Without a word, Ryan gripped my hand tighter as we pulled up to the lights. Tears welled in my eyes as our passengers were quite and oblivious in the back seat. We had just passed the hospital where 18 months before we were told our child had died. 18 months before, I gave birth to my dead baby in a silent birth suite. No first screams. No cheerfulness. Just my big, beautiful, lifeless baby. Her black lips, her purple peeling skin, her head that felt like mush after staying in my belly for 4 days after her death. We made her. Half of him and half of me.
Only 15 minutes before, on that same car ride, we passed the funeral chapel where Ryan and I had carried our daughter in her bassinet up the stairs and into a small back room where we said our final goodbyes. I picked my daughter up in a hurry-worried I would damage her fragile head. I didn’t get to hold my baby close to me squeezing her tight, afraid to let go. Instead I had to quickly place her in her tiny casket and lean in and kiss her, one last time. Whisper in her ear, one last time. Take in her beautiful face, her soft feet, her full cheeks, one last time before we had to step back & look away as our dads closed the lid of her casket.
Facing mundane moments like a simple car ride with these horrific reminders of the worst time of our lives can only ever be comforted by Ryan. No one else understands or can comprehend the daily nightmare we both live. Not our parents, our best friends, our closest family and friends. Only us. Whittaker’s parents.
We carry this deep hole in our hearts and yet we choose to go there. Replaying these painful but beautiful moments.

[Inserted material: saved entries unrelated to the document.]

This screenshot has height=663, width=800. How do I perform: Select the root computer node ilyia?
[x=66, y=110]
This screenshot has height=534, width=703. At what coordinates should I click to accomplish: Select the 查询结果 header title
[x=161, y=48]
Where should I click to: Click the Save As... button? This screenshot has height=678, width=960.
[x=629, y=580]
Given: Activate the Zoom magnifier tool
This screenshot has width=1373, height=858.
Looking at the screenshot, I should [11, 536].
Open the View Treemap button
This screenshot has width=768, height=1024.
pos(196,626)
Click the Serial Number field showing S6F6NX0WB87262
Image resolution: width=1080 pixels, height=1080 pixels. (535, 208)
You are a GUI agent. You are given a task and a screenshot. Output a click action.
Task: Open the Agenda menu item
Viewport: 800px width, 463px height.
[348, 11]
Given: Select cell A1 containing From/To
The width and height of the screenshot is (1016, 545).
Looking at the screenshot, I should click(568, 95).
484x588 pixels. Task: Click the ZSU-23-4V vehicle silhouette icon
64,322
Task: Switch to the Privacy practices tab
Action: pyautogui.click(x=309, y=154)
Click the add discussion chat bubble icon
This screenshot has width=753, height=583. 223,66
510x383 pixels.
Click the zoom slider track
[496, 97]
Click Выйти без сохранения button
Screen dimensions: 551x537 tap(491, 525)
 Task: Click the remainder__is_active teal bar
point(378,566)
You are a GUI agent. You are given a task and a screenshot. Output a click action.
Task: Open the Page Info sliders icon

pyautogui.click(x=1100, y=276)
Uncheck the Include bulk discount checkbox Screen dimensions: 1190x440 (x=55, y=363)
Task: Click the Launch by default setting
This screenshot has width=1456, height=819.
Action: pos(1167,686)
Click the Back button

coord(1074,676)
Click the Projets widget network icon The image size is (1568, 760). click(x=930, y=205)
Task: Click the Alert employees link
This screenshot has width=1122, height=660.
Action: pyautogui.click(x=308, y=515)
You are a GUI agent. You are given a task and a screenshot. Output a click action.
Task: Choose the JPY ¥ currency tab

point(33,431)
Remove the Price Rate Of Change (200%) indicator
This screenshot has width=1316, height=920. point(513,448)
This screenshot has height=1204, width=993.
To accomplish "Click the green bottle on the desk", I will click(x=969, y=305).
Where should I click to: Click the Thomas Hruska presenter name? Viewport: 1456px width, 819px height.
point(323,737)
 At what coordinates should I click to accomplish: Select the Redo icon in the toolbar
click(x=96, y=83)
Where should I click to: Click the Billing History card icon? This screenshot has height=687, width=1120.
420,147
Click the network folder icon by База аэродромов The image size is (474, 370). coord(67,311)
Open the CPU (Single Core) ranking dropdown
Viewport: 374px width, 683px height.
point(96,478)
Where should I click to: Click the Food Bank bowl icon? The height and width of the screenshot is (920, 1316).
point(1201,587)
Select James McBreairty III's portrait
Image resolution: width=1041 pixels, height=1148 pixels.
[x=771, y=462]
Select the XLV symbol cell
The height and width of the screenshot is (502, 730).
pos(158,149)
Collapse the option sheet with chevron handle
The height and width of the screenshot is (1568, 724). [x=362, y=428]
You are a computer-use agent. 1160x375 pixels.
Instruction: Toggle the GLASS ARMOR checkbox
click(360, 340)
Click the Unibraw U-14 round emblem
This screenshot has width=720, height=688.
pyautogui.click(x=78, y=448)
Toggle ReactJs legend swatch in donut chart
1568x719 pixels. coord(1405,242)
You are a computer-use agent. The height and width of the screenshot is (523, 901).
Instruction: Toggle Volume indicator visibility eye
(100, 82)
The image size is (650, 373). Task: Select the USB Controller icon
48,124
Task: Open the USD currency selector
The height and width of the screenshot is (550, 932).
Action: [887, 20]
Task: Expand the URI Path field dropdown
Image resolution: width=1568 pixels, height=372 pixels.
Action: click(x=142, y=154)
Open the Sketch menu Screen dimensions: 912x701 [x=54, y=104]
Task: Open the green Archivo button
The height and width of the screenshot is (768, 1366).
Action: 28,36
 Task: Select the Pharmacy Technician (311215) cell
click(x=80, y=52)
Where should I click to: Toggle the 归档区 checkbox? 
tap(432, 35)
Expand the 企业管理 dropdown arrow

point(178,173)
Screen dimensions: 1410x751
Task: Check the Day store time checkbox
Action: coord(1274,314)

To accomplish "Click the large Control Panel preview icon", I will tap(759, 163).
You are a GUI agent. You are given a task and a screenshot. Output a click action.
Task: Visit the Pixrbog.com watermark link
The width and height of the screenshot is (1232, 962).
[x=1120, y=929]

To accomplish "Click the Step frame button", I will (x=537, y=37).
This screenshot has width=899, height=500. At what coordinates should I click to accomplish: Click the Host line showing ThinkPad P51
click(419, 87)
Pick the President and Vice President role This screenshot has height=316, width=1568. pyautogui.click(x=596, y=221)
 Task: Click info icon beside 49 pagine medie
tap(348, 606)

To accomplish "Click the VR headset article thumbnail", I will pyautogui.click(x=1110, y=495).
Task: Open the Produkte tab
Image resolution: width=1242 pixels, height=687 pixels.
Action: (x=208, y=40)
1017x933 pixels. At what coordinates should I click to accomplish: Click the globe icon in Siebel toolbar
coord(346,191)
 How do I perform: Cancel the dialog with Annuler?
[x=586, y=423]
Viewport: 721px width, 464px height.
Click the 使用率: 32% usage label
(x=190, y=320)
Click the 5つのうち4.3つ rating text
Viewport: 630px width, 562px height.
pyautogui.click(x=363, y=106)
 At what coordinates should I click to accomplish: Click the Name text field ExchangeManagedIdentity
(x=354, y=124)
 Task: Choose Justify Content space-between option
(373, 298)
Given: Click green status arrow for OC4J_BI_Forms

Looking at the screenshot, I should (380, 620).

Searching for the beauty in them because otherwise.. how could we even get out of bed every morning?! The horror we have experienced and continue to navigate daily is something I wouldn’t wish on my worst enemy.
And yet I am grateful. Grateful for one thing. That I have Ryan to battle this with. He knows exactly how I feel without looking at me or without a single word. Because he feels it too.
I know of people who have lost their partners and in some ways that has to be worse than this. Ryan and I go to bed holding each other tight. Sometimes, I fall asleep crying in his arms. Grief is so individual and isolating. But for us, the one thing we have is each other. 2 parents who get up everyday unable to parent our daughter. 2 parents who go to sleep every night wondering what our life would be like if she was here with us. 2 parents who say out loud daily.. how is this our life?! Why us? Why her? I will never understand.
To anyone else it’s just a car ride. To us, it’s a glimpse into the past 18 months and the lifetime we have ahead of us. No easy detours, no going back. Just straight ahead, front on. A long, painful and bumpy road but easier to navigate with my lifelong co driver.